=== Task input ===
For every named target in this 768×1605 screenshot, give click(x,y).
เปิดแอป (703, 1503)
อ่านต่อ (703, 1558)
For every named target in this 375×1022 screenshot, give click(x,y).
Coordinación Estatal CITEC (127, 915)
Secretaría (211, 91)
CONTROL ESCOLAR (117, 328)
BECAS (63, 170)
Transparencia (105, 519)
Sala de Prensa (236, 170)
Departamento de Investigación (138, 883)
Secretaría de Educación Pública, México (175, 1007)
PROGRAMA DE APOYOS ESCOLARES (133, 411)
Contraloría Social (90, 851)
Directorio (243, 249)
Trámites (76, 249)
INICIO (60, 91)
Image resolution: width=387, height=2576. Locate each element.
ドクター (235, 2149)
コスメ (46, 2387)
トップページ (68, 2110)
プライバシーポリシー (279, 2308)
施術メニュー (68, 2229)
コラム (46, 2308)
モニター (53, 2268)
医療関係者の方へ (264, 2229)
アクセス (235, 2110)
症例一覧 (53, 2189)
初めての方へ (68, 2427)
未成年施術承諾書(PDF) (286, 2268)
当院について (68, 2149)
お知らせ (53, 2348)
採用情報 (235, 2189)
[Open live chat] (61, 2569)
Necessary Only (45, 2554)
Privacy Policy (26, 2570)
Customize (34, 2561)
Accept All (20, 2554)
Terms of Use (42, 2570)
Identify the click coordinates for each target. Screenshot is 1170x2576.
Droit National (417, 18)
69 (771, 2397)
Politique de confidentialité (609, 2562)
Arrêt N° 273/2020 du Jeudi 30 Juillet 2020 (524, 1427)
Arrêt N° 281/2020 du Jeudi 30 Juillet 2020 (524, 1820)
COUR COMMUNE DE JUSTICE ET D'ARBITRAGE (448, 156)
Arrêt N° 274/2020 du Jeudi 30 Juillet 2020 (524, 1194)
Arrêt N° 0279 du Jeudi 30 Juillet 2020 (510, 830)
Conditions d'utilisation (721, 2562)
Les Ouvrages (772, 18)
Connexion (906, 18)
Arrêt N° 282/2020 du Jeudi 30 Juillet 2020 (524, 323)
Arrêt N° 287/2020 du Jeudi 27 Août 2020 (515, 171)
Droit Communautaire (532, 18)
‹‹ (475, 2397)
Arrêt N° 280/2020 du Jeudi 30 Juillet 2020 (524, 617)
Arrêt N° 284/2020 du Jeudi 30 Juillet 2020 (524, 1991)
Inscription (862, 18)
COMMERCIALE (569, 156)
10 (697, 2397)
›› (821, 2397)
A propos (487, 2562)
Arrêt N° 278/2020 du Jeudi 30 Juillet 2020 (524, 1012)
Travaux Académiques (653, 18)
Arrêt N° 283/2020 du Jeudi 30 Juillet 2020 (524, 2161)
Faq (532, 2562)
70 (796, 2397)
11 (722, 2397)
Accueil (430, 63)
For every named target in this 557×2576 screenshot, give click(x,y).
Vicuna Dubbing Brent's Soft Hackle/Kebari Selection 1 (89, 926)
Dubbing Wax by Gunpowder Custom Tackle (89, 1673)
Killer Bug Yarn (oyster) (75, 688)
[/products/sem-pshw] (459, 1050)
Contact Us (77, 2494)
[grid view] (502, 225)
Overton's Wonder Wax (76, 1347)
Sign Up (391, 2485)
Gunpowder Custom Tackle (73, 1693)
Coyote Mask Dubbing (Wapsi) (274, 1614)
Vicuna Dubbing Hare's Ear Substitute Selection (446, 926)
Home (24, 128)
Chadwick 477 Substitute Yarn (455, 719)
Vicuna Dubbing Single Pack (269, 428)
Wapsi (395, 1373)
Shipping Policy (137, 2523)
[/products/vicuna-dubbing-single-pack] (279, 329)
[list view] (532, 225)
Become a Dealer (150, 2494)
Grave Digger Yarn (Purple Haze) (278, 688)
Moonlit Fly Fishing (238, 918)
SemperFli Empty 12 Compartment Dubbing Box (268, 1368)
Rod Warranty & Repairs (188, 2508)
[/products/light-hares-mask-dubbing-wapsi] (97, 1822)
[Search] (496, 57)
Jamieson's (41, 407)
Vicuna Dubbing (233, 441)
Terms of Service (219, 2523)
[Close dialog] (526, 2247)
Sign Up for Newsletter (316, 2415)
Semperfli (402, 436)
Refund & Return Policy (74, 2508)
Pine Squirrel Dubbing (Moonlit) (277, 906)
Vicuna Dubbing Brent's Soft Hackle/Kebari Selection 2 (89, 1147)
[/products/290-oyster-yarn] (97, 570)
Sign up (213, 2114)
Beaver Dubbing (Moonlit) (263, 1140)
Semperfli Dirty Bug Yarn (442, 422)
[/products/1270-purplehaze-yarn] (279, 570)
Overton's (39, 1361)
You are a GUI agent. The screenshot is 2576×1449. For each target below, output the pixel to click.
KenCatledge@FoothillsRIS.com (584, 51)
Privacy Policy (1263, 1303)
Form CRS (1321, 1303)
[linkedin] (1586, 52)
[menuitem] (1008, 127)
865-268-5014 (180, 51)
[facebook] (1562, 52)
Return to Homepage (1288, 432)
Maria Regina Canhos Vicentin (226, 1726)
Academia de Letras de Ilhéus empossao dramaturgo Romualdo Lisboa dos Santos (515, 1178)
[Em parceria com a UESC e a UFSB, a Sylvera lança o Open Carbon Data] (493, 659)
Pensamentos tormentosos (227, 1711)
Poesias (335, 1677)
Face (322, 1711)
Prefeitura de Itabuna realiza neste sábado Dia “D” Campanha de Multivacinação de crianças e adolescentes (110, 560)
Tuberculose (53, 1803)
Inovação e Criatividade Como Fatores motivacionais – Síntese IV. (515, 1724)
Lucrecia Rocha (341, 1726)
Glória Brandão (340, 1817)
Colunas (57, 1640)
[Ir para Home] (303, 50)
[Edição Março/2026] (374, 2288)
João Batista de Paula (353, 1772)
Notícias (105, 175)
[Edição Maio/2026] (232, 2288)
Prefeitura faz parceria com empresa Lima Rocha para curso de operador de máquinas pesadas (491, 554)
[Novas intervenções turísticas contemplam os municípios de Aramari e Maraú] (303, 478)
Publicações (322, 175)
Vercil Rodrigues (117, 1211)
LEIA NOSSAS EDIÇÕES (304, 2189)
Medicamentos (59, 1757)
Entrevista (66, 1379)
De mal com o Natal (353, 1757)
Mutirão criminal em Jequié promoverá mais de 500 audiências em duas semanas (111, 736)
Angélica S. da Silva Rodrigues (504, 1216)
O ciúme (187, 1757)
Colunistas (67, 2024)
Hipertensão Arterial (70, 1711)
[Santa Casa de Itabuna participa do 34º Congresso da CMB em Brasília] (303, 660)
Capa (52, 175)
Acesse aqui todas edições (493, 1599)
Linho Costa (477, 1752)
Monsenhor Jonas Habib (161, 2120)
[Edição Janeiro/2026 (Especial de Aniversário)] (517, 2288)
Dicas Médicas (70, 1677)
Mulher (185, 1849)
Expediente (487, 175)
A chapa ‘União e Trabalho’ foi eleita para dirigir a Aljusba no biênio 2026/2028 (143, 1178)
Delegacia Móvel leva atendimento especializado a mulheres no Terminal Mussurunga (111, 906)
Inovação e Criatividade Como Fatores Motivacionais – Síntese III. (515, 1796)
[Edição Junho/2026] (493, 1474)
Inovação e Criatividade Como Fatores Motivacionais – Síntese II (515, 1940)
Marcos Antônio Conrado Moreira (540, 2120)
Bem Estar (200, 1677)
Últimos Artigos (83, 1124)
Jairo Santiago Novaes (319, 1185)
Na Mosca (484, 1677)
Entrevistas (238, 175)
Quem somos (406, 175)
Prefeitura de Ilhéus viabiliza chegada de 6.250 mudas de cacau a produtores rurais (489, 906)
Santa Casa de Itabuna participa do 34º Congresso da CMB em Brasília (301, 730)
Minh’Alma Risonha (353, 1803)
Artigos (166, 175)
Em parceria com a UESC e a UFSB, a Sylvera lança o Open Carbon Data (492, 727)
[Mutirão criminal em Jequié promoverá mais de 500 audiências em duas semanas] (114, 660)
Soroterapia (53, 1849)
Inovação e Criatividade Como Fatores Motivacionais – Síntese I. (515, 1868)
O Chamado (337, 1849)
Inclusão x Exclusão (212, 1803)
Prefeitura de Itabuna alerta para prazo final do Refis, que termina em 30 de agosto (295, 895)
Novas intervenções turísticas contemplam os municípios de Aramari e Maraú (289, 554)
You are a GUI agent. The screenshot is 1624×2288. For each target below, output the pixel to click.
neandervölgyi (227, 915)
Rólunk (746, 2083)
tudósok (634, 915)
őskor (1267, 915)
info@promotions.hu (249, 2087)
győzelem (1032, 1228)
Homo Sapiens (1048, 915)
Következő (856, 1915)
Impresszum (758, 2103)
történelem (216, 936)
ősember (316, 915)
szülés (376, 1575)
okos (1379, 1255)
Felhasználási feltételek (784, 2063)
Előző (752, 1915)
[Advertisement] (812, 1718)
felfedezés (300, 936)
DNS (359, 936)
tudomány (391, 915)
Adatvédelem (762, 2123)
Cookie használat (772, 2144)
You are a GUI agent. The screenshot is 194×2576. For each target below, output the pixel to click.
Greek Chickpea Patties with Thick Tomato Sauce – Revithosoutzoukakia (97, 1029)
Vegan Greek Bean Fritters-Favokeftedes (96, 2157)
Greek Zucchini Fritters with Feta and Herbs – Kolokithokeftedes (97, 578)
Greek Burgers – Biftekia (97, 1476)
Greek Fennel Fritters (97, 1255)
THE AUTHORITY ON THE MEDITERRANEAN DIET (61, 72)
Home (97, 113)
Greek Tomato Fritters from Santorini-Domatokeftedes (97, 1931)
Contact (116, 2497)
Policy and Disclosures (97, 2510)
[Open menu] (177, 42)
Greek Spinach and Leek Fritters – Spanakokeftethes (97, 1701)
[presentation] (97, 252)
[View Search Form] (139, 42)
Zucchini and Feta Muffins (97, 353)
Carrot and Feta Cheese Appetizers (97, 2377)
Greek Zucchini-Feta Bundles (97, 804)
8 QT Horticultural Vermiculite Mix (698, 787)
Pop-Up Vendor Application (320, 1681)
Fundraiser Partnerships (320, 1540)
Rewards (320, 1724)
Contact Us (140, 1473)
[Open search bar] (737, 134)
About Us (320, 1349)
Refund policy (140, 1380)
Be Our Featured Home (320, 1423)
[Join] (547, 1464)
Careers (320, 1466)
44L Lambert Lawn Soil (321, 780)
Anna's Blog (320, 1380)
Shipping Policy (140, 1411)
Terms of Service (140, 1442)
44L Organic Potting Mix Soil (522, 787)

=== What to work on ===
Out of the data above, give again only the lines starting at the one holding "Privacy Policy (26, 2570)" and ending at the one holding "Arrêt N° 0279", unchanged.

=== Response area ===
Privacy Policy (26, 2570)
Customize (34, 2561)
Accept All (20, 2554)
Terms of Use (42, 2570)
Identify the click coordinates for each target. Screenshot is 1170x2576.
Droit National (417, 18)
69 (771, 2397)
Politique de confidentialité (609, 2562)
Arrêt N° 273/2020 du Jeudi 30 Juillet 2020 (524, 1427)
Arrêt N° 281/2020 du Jeudi 30 Juillet 2020 (524, 1820)
COUR COMMUNE DE JUSTICE ET D'ARBITRAGE (448, 156)
Arrêt N° 274/2020 du Jeudi 30 Juillet 2020 (524, 1194)
Arrêt N° 0279 du Jeudi 30 Juillet 2020 (510, 830)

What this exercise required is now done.